After completing the slides on different forms of Capital, Martinez shifts to next part of lesson when he will divide class into groups of 4-6 students to read Chapters 7 and 8 of Always Running. He chooses which students will be in one group and directs them to read Chapter 7 and does the same the other groups asking them to read Chapter 8.

He directs both groups to fill out worksheet on each form of Capital. He passes out the worksheets and asks students to jot down what transpired in each chapter and link examples to different kinds of Capital. Then he says he will reassemble both groups so that each group will present information on their chapter to the other group. Each specific example drawn from the chapter and written on worksheet will get one point, he says. He then announces: “Read for 20 minutes and complete chapter.”
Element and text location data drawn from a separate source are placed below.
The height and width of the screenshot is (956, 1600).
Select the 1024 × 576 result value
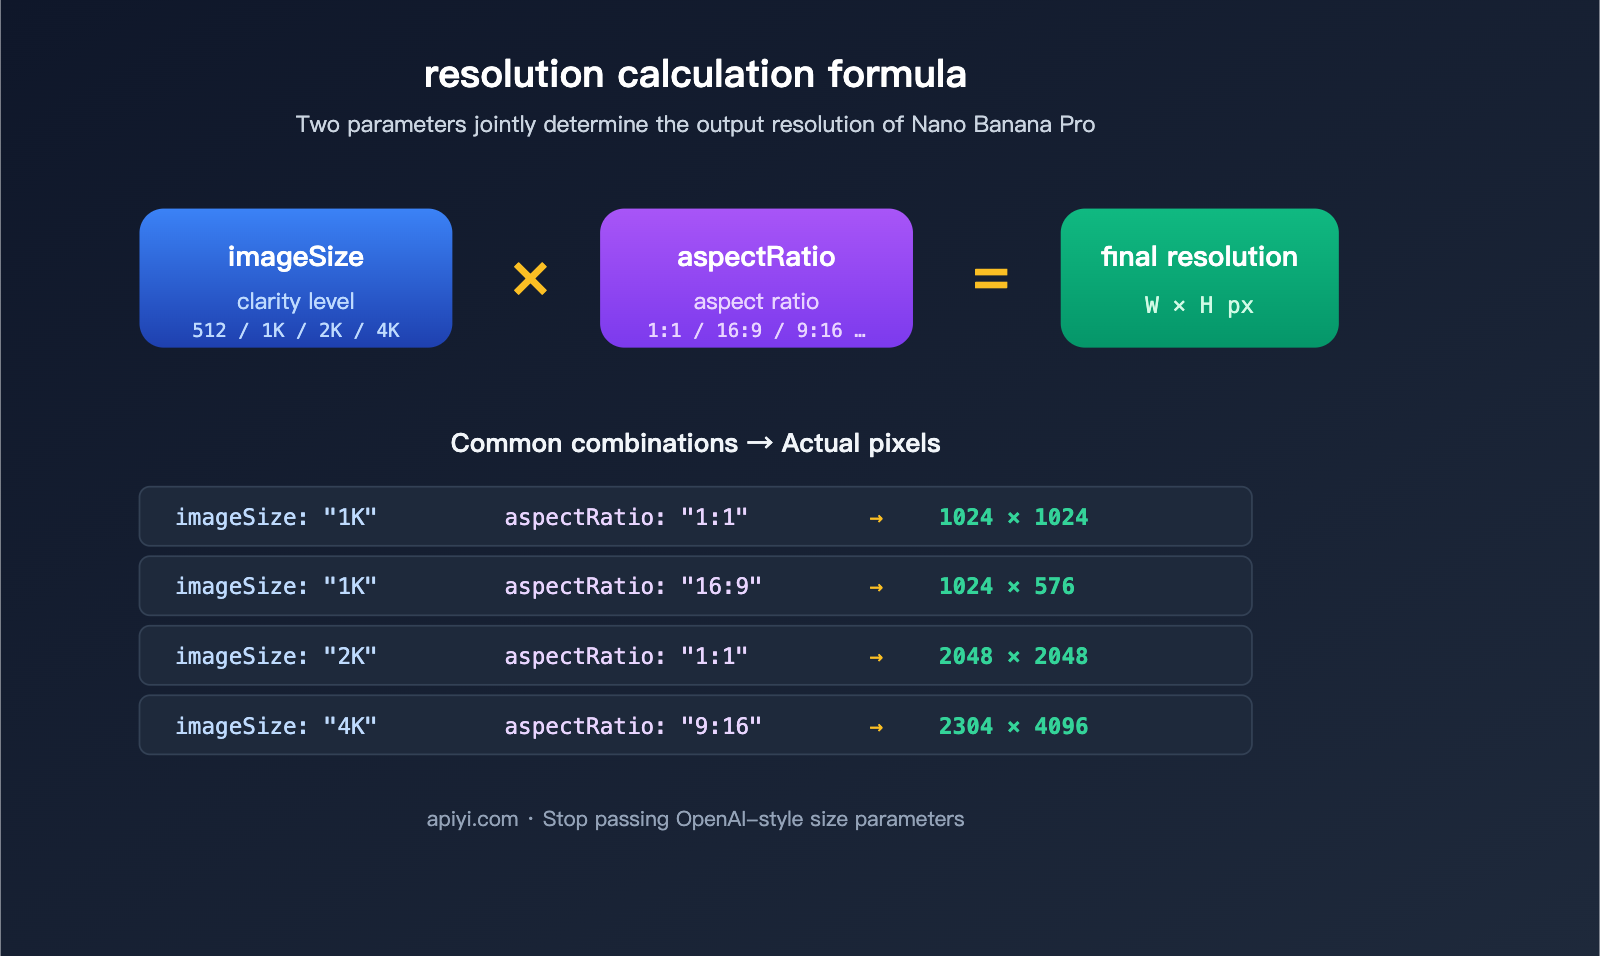click(x=1006, y=586)
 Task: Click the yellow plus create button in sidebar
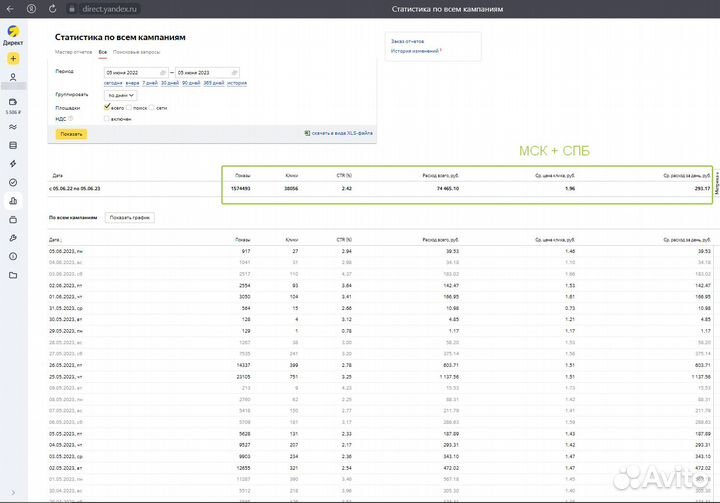coord(13,59)
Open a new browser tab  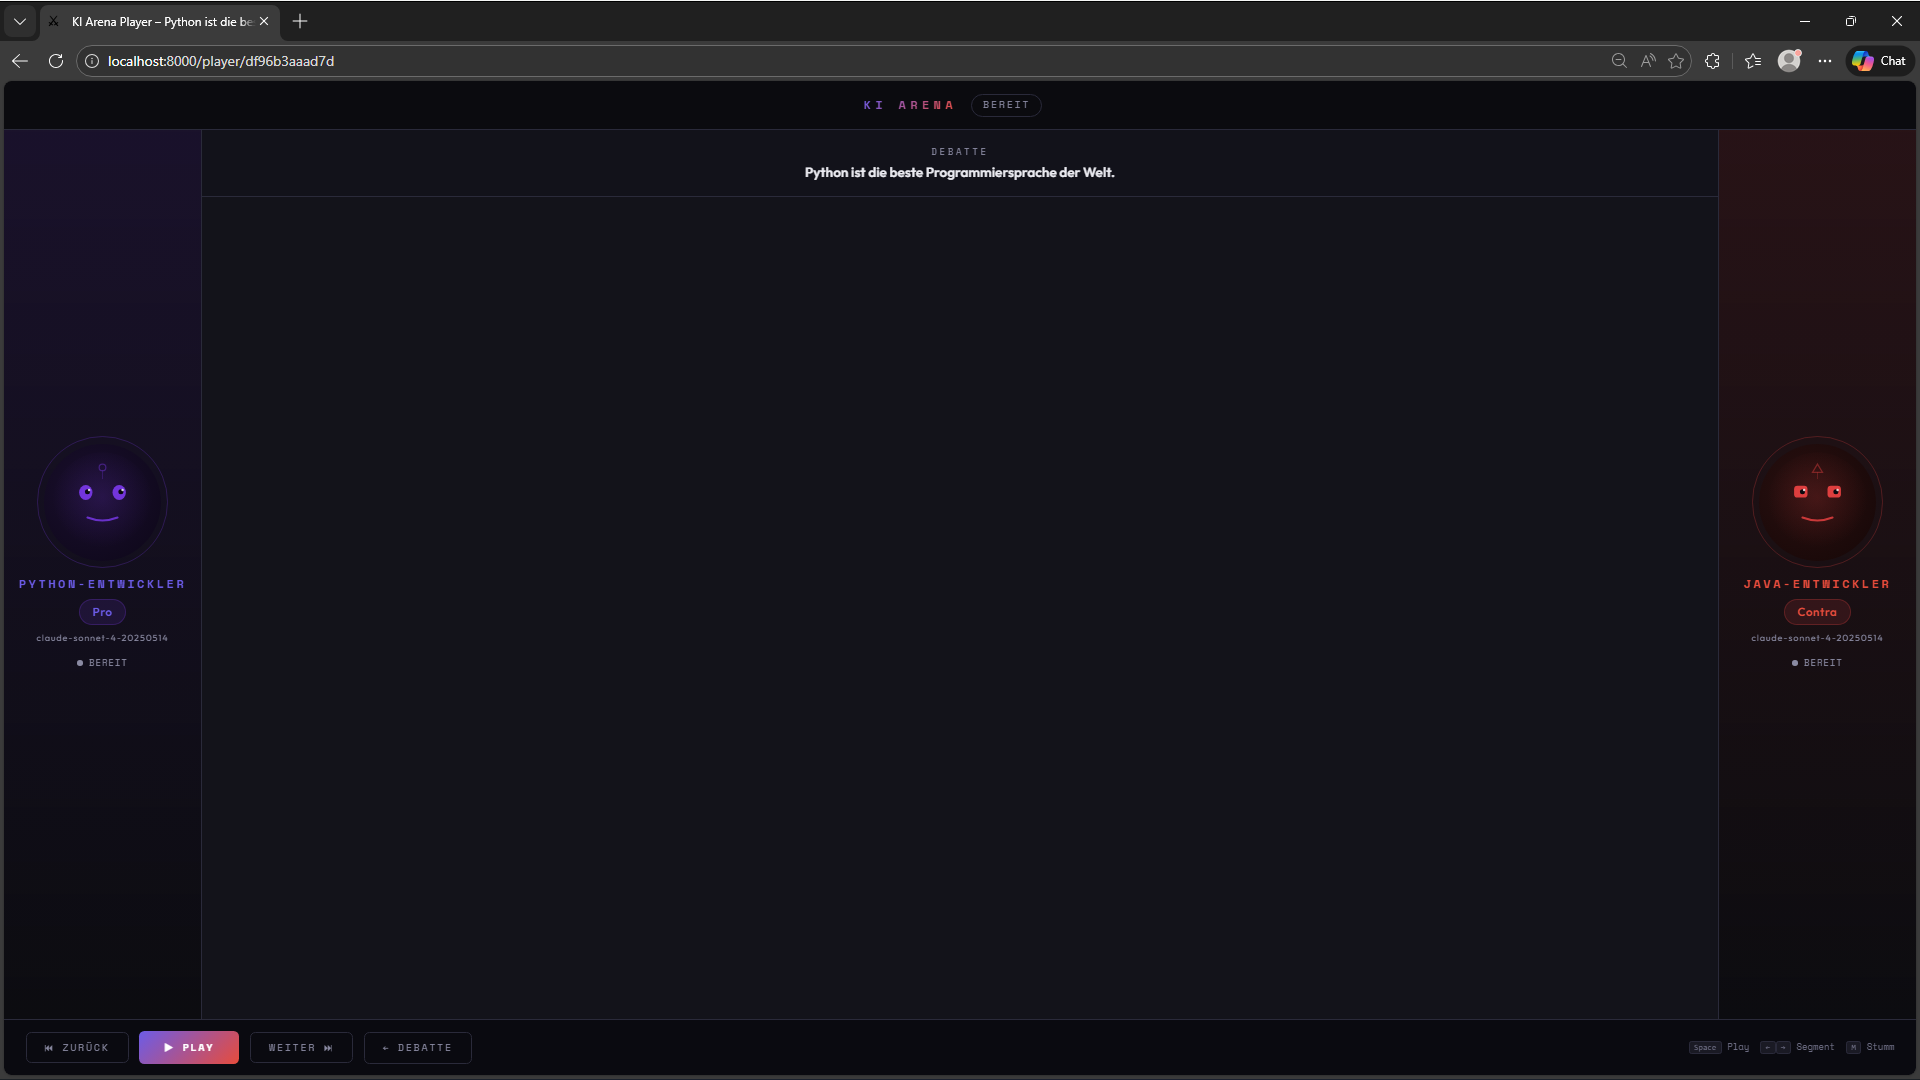click(300, 21)
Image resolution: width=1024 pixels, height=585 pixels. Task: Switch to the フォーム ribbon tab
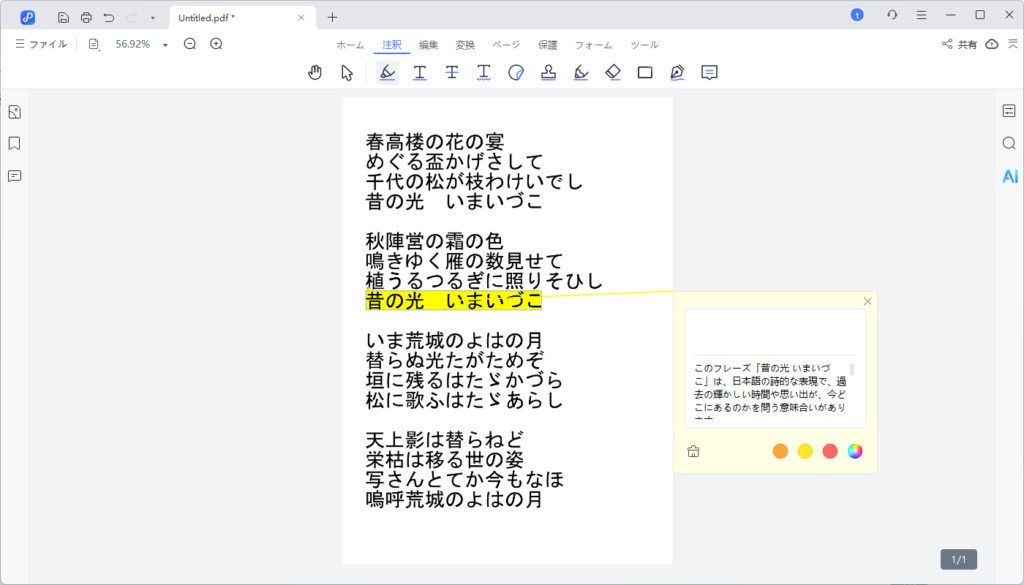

Groups turn to task of reading and completing worksheets. I scan classroom and see that individual students in each group are reading. Martinez walks around monitoring students reading. At this point, I exit the classroom to see another teacher.

 

 

 

4 Comments

Filed under how teachers teach, Reforming schools

4 responses to “In Classrooms: Social Justice Humanitas Academy (Part 4)

  1. Melissa Pittard

    Dr. Cuban, have you kept in touch with what’s going on in Arlington? Did you just hear the current superintendent Dr. Murphy just announced his retirement? Someone on ARLNow just suggested getting you back. Since I moved to Arlington in 1985, you predated my time here, so I looked you up. No kidding! With all we are struggling with — devaluing of teachers, overuse (badly) of technology, social justice issues, etc. — you would be a wise advisor. Melissa (with triplets at HBW)

    • larrycuban

      Thank you, Melissa, for getting in touch. I had not known of Superintendent Murphy’s retirement. Last time I was in Arlington I did research in a few schools in 2005. Rob Smith hosted me during the week I was in town. Occasional teachers have stayed in touch. That’s it. I was Superintendent for seven years during a difficult time in closing schools and fears of the growing minority population. I worked for a super-fine school board at the time and we came to grips–amid much conflict–with both problems of consolidation and fear. Arlington County Public Schools has had an admirable reputation nationally for its work on minority achievement and reducing inequalities. And its per-pupil expenditure. Thanks for getting in touch.

      • Melissa

        Sure. Glad to know who you are! It’s still pretty rough in spots here. Growth, overcrowding, need for more schools. Technology that has been poorly introduced, used, managed. Teachers who feel less than valued. Several key administrators who left recently. Poor record of serving minority students and special education students. Recent DOJ settlement: https://wamu.org/story/19/05/21/local-schools-put-on-notice-for-compliance-failures-for-english-learning-students/ I think the national reputation might not be quite in synch with what’s happening on the ground. Sounds like you dealt with a lot of things that got better but have, with recent stresses and leadership, gotten worse again. APS is a great school system with excellent teachers, but we are facing many challenges. I think because we are in a wealthy area, many deficiencies can become invisible because of tutors, outside classes, and such. But the people who can’t afford such things really do depend on the school system to be there for them. And, very often, it is not. Take care.

      • larrycuban

        Thanks for commenting on Arlington, Melissa.